Recording the information about the people would proceed exactly as at present. The first source to be recorded would display an empty Source Citation editor, which would be completed in the normal way. Subsequent data would be linked to the same Source Citation object.
When it comes to record the transcript of the source text, there would only be a single Source Citation object to which the transcript would be added as a Note.
The scan of the page could be added as a Gallery item in the source Citation object.
A new display category would be needed for the Source Citation, and it would be important to implement the merge facility for this category so that existing separate Source Citations could be merged.
Either of the two ways of using the current Gramps features has difficulties. This is shown not only by the points made in the descriptions above, but also by the fact that there have been many discussions in the lists about how to use the features.
The new approach make it simple to implement the given user story. The story focusses on recording information from a book, because that is a scenario which everyone can understand and relate to. However, it also applies equally to other scenarios, like recording census data.
The new approach is a very simple extension to the current features from the user's point of view. Gramps can be used exactly as at present with no additional inputs required from the user (the workflow is completely unchanged). If a particular Source Citation is to be shared, then again there is no need for any additional inputs, just use of the feature to add an existing Source Citation, instead of creating a new one. Apart from the Source Citation category display there are no additional screens.
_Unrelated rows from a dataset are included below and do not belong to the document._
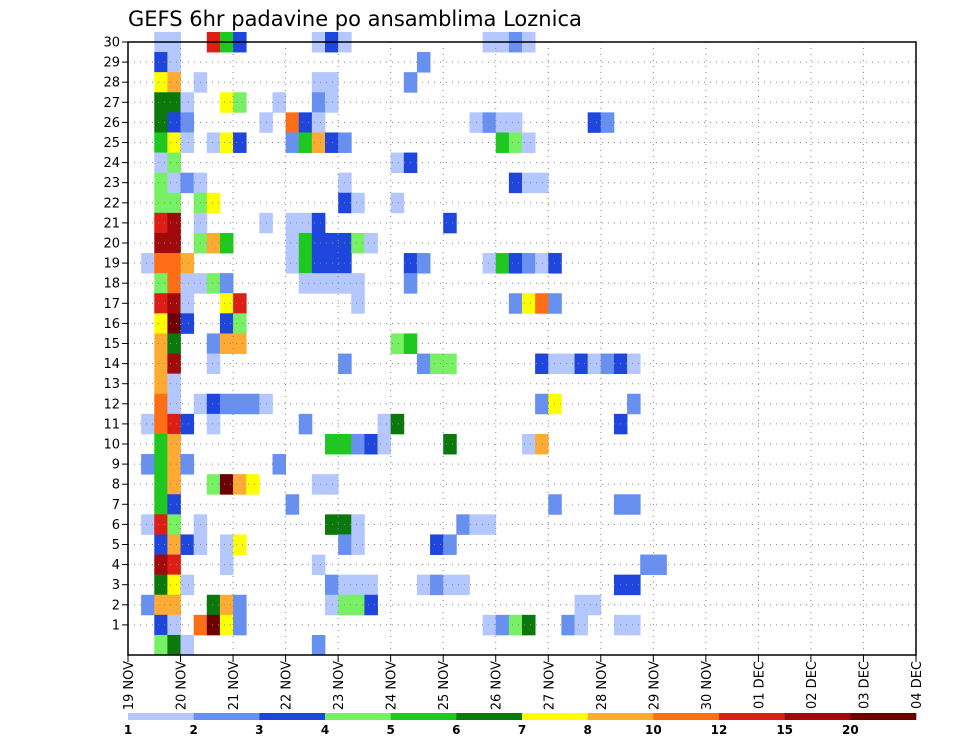 This screenshot has height=742, width=960. I want to click on x-tick-label: 28 NOV, so click(602, 686).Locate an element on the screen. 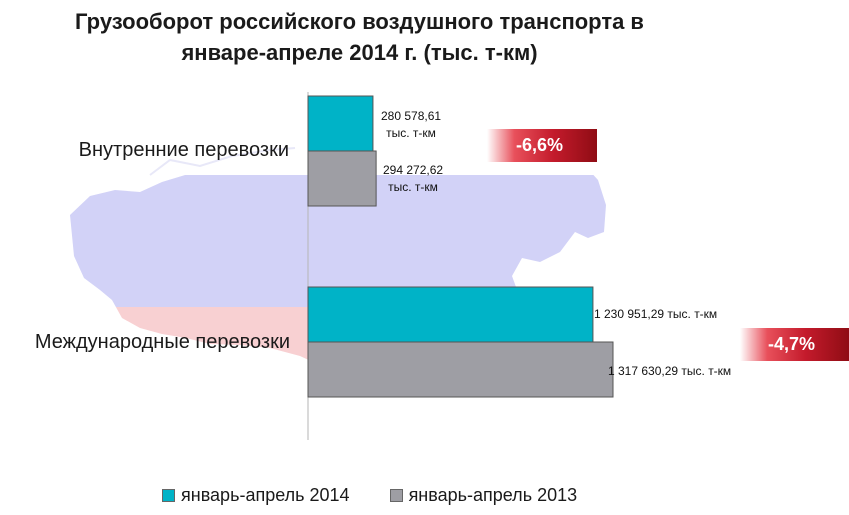 The width and height of the screenshot is (849, 515). category-label-domestic: Внутренние перевозки is located at coordinates (184, 150).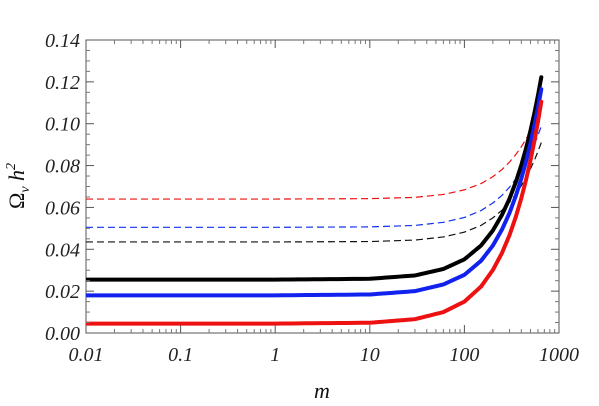 This screenshot has height=406, width=599. What do you see at coordinates (62, 167) in the screenshot?
I see `y-tick-label: 0.08` at bounding box center [62, 167].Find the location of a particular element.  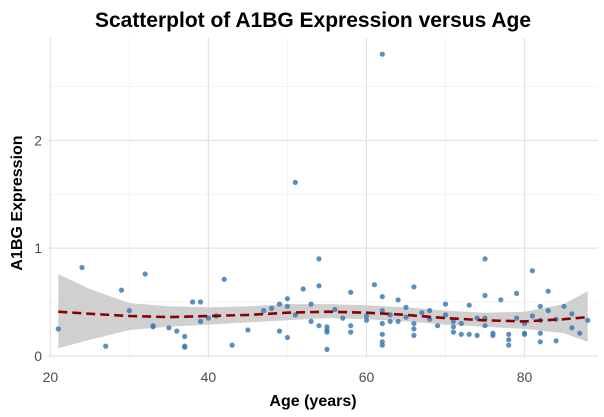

The SourceContent/SourceCitation object has the following content:
SourceContent 1 Source (GrampsID) 1 Confidence (5 values) 1 Volume/Page 1 LogDate (The date that this data was entered into the original source document) n Information (key-value pairs, current Data) n NoteIds n MediaRef (Region, Src, attr, notes) --> Media
Some means would be needed to make an existing SourceContent object refer to a different Source object. In order to avoid complicating the workflow for normal data input, this could perhaps be achieved just from the source content category screens.